What is being asked: Through the line with "Task: Click the" and starting from the first line, return the records below word for word, with pictures left out.
▬▬▬▬▬▬▬▬▬▬
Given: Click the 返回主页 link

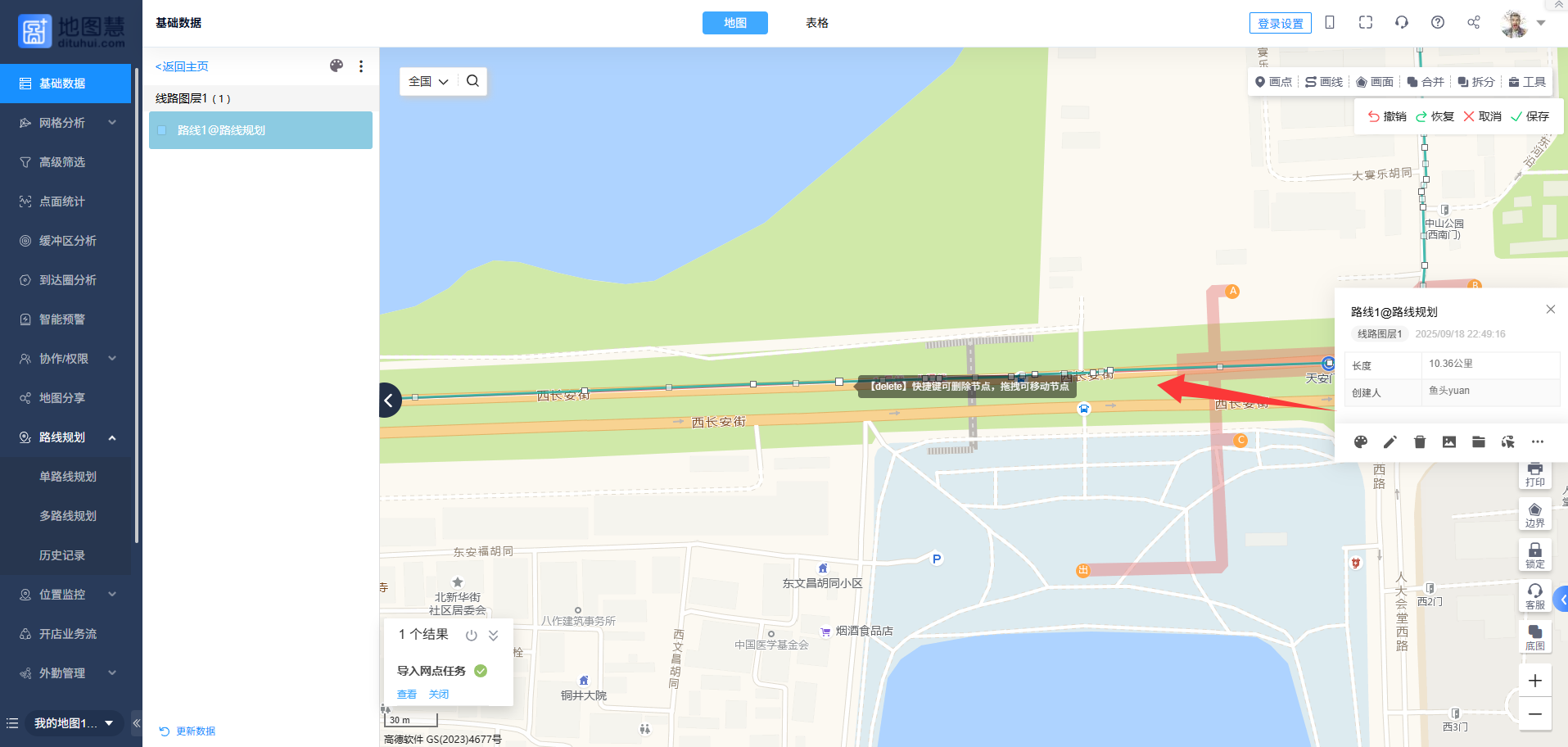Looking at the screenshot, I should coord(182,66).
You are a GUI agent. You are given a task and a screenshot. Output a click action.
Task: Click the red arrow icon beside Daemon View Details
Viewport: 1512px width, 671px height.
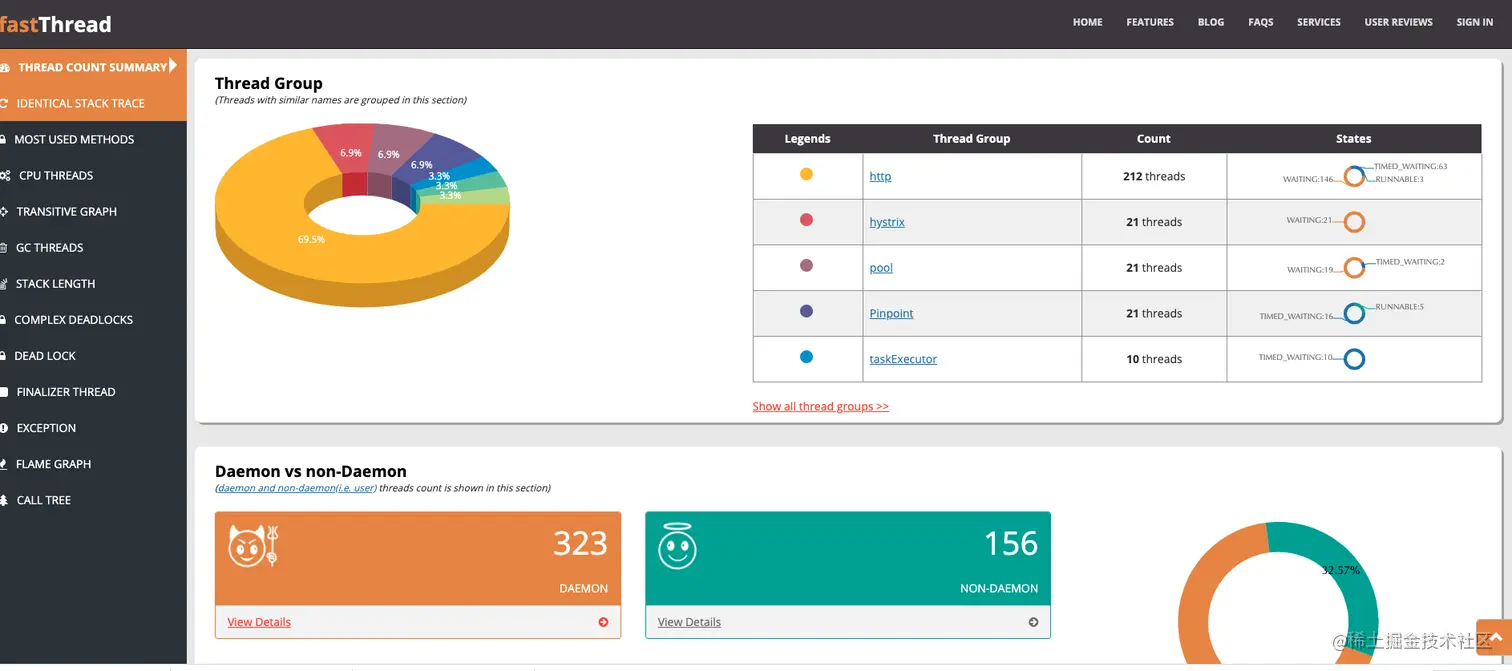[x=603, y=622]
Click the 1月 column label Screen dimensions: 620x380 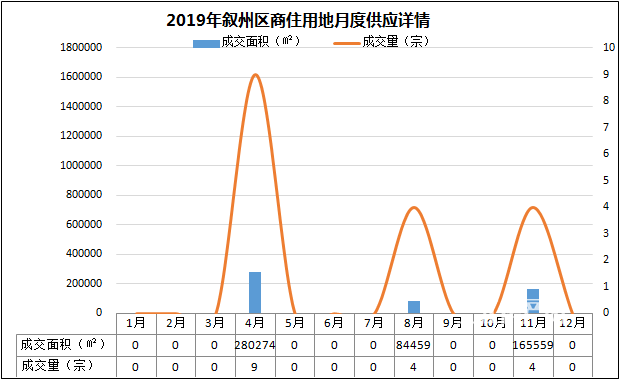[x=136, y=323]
▬▬▬▬▬▬▬▬▬▬
Answer space:
Given: Click the 返回主页 link

Looking at the screenshot, I should coord(182,66).
You are a GUI agent. You are given a task and a screenshot. Output a click action.
Task: Click the red arrow icon beside Daemon View Details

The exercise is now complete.